I'm formulating a large MILP to solve a problem which resembles a directed graph. I have options to reduce the number of variables, but making my implementation code more complicated.
For example, a simple vertex conservation constraint could be implemented as follows, where v1 is the value of the vertex and $in1.*$ are incoming arcs, and $out1.*$ are the outgoing args:
$$in1.1 + in 1.2 + in1.3 = v1$$ $$v1 = out1.1 + out1.2 $$
Technically I could eliminate the $v1$ variable and simply equate the two to achieve the same result:
$$in1.1 + in 1.2 + in1.3 = out1.1 + out1.2$$
However this complicates my code and as well as my interpretation of the solution (eg. I have to manually calculate the value of $v1$ afterwards). Also, I would hope that any decent solver would eliminate a variable for each equality constraint via substitution, suggesting that the equality constraints do not add any difficulty to the optimization.

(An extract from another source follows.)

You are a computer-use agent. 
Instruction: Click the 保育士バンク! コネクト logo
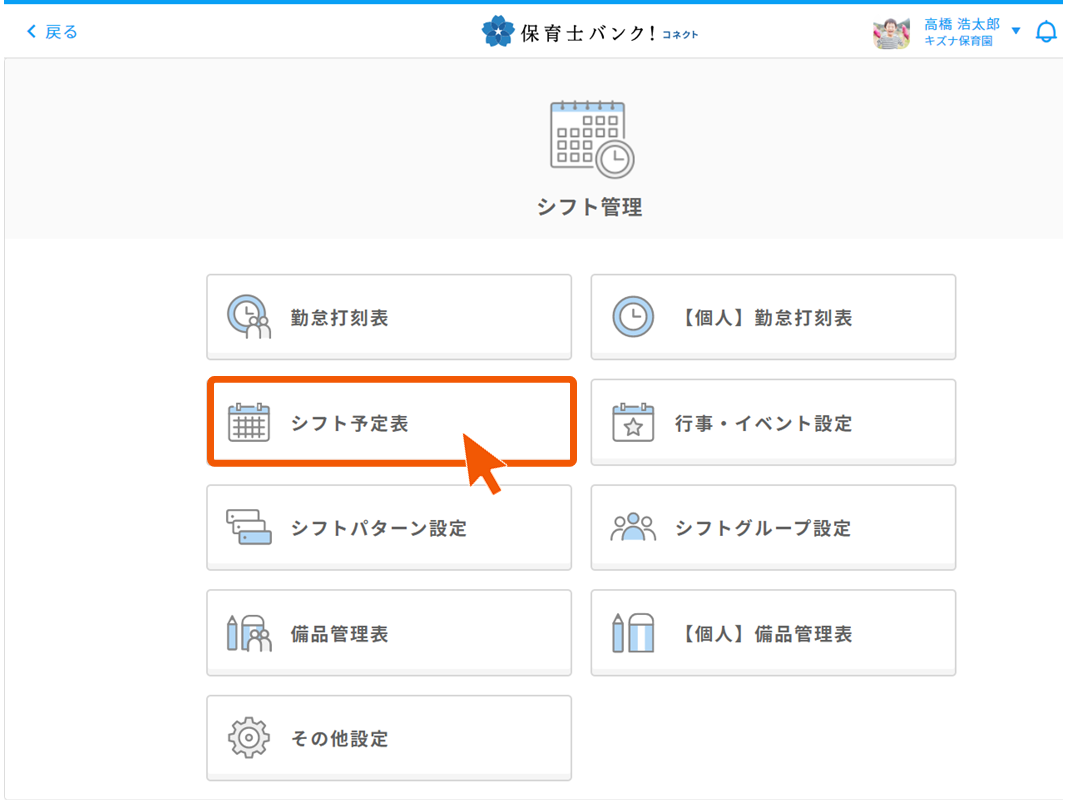(x=590, y=32)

As an extreme case, obviously an LP with this constraint:
$$x1 = .....$$
should be no more or less difficult than an LP with these constraints:
$$x1 = .....$$
$$x2 = x1 + 123$$
$$x3 = x2 + 234$$
Since the values of $x2$ and $x3$ are directly determined by $x1$. In general I would expect that any equality constraint such as:
$$x1 + x2 + x3 + x4 = 0$$
would be eliminated simply by substituting $x1$ with $(-x2 - x3 - x4)$ throughout all constraints and objective function.
1) Is it correct that that equality constraints do not increase the difficult of optimization problems (LP/MILP at least)? Any exceptions to this?
2) If so, would I be correct to assume that there is no downside to formulating a problem with an easier implementation which uses more variables, but constrained by equality?